Student festival promotes intercollegiate film
McConomy Auditorium saw an influx of film lovers, friends of filmmakers, and casual observers on Saturday night as part of the SHOT FOR SHOT Student Film Festival. Like the Carnegie Mellon International Film Festival, which ended two weekends ago, this film festival is yet another effort to draw the campus’ attention to the world of filmmaking.
But this year, the festival organizers decided to try something different. This year was the first time that the Carnegie Mellon Film Club opened the festival to submissions from across Pittsburgh. Films came from six schools in total, and the screened films included work by students at Carnegie Mellon, Point Park University, and the University of Pittsburgh — often in collaboration with students at other schools.
The result was a rich and impressive display of Pittsburgh student filmmaking talent — a sparkling achievement of a film festival. As Carnegie Mellon Film Club co-president and senior directing major Stephen Tonti said in his introduction to the festival, “We really are promoting intercollegiate filmmaking.” And according to Tonti, the quality of the submissions “goes to show how much artistic creativity is actually in this city.”
The films were fantastic and surprisingly high in quality, considering that they were put together by students. Most of the films were 10–13 minutes in length, although there were a few two- or three-minute films that were almost too short to process.

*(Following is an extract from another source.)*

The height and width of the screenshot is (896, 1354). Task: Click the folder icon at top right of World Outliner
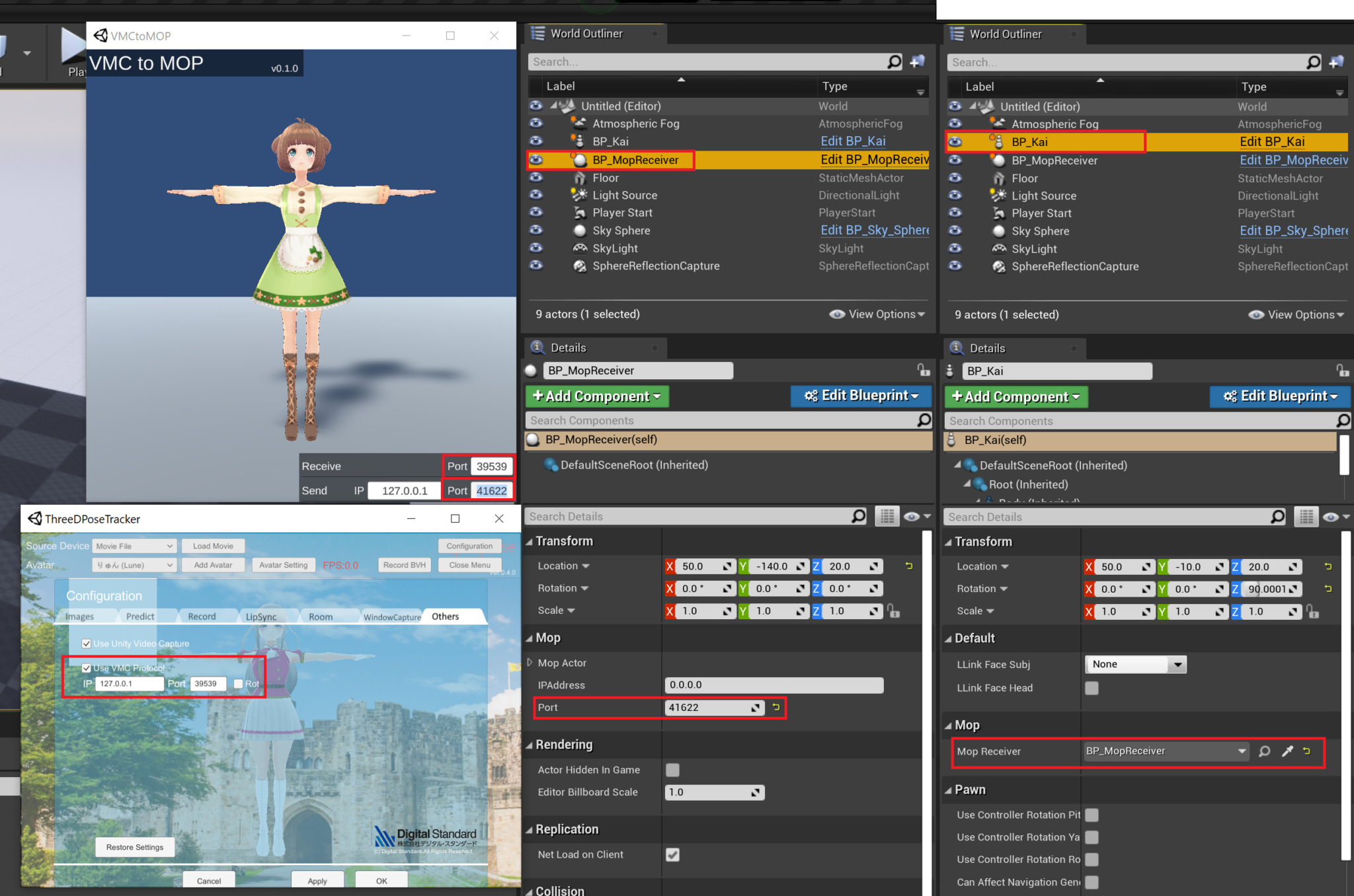917,61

The festival opened with a fabulously amusing piece called The Big Fold by Bailey Donovan of Point Park University, which follows a young boy whose mother charges him with breaking his father’s poker trophy. We watched as the boy assumed the identity of his favorite crime-movie detective on a quest to prove his own innocence. The film simultaneously pokes fun at the drama and serious dialogue of old black-and-white movies and at the childish fantasies we all have about our favorite heroes.
Other highlights included Hotel Romance by Corey Sweazen of Point Park University, which uses a clean aesthetic and surreal special effects to tell the story of a bizarre relationship between a man and a woman, the entirety of which takes place in a hotel. In a very different approach, Dominic Rodriguez’s nonfiction Fursonas explores the unusual lifestyle of “fursuiters” — people who dress up in fur suits — through documentary-style interviews. And in typical coming-of-age fashion, The Perils of Growing Up Flat-Chested by Carnegie Mellon alumna Yulin Kuang (DC ’12) follows a girl with body image issues who is determined to impress her science-project partner and crush.
Another audience favorite was Fade by Josh Lopata of Point Park University, an intricate and beautiful animation film that explored the struggle of a young boy to cope with his father’s death. The rich animation — accomplished through puppetry and miniature set construction — took between one-and-a-half and two years of work, and the result proved to be spectacular. The film represents death metaphorically as a threatening, black, shapeless monster that the boy literally grapples with throughout the movie. The final scene — in which the monster finally takes the boy’s dad — sent a hushed sadness over the crowd that only lifted when the audience clapped wildly during the ending credits.
When the judges took the stage after the screening, each emphasized how genuinely difficult the decision was to pick only two winners among the films. It was easy to see why: The films were vastly diverse in their subject matter, aesthetic, and general approaches, and many of them were equally excellent in very different ways. Ultimately, The Big Fold won the Grand Jury Prize, while The Perils of Growing Up Flat-Chested won the Special Jury Prize. Meanwhile, Fade took the Audience Award, which was determined by audience members who passed up paper ballots marking their favorite film of the evening.
The festival benefited greatly from welcoming submissions from schools all across Pittsburgh, and the result was a truly inspiring display of the excellence of Pittsburgh intercollegiate filmmaking. As Carnegie Mellon Film Club co-president and senior business administration major Nicolas Hurt said in his introduction to the festival, “This year, we wanted to do something much bigger.” They certainly pulled it off.